- WHAT TO DO: Your job is to return every line in the data holding the string "marker".

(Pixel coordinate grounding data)
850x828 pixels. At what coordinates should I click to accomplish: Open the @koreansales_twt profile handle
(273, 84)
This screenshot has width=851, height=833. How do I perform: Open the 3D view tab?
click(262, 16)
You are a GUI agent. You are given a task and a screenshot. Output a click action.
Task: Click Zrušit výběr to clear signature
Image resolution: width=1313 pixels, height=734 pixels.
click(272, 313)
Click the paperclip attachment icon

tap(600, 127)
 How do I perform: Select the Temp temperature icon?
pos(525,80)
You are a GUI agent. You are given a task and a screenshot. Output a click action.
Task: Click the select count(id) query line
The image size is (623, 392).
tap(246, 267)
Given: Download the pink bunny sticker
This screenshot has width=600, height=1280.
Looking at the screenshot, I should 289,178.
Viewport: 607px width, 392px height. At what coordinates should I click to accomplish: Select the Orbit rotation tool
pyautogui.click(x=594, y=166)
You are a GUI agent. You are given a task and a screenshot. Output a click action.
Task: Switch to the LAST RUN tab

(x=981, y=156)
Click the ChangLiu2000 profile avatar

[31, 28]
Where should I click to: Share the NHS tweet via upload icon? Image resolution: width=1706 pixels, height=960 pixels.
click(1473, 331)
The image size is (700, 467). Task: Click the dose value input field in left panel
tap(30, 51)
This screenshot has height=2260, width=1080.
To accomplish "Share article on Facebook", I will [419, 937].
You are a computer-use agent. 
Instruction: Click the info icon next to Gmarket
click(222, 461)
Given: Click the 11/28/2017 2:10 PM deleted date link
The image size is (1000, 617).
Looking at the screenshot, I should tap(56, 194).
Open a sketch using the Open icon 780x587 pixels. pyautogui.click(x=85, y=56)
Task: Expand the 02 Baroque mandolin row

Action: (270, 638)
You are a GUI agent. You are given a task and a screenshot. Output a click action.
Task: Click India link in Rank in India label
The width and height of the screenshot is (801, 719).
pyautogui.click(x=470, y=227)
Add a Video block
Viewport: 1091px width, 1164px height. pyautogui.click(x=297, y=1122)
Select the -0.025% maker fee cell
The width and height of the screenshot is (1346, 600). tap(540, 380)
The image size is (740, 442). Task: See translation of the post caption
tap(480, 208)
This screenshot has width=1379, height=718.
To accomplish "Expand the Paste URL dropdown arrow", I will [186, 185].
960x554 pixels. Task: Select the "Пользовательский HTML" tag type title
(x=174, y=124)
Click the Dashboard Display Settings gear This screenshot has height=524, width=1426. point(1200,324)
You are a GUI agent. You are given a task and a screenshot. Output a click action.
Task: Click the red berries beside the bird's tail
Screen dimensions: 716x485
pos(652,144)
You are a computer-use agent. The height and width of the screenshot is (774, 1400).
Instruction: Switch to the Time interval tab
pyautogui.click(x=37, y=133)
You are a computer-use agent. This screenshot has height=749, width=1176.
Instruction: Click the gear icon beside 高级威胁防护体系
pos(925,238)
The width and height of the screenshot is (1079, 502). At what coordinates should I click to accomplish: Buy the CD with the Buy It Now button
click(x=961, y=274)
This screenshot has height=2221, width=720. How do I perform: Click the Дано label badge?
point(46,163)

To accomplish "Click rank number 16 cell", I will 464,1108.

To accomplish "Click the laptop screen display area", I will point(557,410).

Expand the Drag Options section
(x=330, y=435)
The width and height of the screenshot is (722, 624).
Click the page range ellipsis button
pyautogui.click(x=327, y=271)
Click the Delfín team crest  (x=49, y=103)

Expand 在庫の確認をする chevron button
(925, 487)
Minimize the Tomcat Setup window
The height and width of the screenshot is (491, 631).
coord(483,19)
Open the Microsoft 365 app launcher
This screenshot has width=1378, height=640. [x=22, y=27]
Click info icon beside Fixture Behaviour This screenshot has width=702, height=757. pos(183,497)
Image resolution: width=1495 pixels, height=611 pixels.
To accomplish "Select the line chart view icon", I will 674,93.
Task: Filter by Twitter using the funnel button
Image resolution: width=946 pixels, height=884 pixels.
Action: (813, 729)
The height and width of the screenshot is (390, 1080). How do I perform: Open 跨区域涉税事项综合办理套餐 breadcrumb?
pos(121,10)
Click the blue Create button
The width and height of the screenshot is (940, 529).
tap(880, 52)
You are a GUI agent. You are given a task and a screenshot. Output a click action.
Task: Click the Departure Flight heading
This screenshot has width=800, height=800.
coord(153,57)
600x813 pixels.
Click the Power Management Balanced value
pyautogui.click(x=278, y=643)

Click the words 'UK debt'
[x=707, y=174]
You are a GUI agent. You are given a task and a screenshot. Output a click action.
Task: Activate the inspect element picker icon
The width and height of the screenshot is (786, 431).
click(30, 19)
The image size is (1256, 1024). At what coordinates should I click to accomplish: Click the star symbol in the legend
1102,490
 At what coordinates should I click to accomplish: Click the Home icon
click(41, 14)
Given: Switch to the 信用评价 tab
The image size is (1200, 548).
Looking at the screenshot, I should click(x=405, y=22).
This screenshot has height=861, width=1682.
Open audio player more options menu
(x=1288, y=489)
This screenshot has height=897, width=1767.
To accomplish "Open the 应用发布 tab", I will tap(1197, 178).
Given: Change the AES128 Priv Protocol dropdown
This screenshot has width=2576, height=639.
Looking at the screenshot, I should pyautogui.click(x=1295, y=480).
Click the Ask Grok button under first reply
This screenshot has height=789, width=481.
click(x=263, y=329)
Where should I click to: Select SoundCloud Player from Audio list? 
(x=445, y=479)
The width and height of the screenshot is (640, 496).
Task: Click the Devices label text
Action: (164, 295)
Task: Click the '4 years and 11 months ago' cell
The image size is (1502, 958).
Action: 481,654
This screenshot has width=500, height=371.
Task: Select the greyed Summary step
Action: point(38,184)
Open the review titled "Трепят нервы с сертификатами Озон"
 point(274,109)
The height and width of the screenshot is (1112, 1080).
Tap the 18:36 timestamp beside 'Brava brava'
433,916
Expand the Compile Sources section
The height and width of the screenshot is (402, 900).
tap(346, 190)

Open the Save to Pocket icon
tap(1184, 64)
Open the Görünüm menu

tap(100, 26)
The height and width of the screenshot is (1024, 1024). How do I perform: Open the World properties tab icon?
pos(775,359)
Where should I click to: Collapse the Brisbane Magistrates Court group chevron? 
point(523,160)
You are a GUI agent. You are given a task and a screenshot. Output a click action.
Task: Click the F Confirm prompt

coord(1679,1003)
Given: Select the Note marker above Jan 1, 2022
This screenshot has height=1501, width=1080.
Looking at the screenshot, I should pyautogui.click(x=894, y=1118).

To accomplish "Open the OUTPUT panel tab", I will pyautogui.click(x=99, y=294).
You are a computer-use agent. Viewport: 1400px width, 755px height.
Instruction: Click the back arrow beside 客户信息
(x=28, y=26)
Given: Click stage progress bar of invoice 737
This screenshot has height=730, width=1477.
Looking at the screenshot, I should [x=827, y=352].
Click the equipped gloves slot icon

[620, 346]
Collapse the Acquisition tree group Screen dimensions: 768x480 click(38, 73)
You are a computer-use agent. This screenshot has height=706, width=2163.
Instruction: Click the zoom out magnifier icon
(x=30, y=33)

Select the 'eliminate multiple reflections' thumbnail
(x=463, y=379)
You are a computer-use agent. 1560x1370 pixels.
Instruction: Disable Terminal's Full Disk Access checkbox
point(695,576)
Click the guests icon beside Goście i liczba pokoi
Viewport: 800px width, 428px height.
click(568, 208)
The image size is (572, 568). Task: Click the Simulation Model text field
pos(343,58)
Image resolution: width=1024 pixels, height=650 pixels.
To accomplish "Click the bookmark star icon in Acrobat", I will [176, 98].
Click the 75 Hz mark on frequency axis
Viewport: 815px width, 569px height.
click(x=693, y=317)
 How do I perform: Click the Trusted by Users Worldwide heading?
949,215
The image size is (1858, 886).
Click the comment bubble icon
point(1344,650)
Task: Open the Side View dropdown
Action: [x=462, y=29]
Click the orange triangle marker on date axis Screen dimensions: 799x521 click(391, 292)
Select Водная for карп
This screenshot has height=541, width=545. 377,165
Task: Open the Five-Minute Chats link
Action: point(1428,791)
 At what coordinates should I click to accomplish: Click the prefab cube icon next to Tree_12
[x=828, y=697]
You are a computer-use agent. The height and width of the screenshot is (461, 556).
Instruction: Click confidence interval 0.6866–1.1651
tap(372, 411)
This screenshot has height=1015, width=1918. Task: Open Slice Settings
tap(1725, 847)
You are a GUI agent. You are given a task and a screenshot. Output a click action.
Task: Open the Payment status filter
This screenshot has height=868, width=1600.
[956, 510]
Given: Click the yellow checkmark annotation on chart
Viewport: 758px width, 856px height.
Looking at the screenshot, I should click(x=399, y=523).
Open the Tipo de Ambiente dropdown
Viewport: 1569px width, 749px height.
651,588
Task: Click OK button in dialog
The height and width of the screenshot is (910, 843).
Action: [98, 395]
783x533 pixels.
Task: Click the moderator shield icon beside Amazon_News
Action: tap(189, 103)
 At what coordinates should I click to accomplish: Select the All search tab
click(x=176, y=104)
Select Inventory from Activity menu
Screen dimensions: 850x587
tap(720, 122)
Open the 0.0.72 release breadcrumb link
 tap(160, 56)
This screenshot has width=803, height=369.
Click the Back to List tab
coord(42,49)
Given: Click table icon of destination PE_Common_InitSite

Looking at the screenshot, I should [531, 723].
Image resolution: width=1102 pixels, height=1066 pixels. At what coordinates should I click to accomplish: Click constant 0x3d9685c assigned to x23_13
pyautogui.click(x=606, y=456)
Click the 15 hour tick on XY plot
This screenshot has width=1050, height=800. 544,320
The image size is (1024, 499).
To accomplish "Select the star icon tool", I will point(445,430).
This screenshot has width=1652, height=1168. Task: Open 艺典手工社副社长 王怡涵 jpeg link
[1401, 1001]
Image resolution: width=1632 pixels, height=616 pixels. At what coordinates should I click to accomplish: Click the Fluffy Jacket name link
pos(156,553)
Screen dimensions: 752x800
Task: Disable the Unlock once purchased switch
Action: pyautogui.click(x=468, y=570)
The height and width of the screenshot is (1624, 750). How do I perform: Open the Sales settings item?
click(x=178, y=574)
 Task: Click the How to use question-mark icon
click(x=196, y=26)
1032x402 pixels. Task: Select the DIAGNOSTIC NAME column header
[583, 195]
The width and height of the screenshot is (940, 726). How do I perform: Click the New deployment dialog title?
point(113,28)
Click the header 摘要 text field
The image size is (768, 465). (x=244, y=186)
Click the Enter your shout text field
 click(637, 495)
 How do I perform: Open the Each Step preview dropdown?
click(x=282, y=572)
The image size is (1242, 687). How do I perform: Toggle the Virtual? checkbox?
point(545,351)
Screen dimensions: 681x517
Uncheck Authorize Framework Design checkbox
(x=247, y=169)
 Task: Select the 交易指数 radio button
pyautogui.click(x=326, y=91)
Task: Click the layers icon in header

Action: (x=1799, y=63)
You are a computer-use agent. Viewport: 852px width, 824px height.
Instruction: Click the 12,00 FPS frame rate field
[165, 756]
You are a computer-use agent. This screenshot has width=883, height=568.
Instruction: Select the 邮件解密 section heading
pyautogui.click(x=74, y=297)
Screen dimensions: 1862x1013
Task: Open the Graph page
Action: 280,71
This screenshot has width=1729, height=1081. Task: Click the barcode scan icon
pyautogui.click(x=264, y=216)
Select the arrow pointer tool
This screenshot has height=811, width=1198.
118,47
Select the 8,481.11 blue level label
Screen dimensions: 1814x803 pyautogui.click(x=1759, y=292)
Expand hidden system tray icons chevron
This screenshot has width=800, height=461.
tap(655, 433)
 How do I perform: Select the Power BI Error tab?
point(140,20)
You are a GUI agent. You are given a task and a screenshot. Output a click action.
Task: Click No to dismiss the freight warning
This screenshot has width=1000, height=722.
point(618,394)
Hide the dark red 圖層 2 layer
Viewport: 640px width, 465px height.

- SOLUTION:
Given: Select the Note marker above Jan 1, 2022
Click the orange triangle marker on date axis Screen dimensions: 799x521 click(391, 292)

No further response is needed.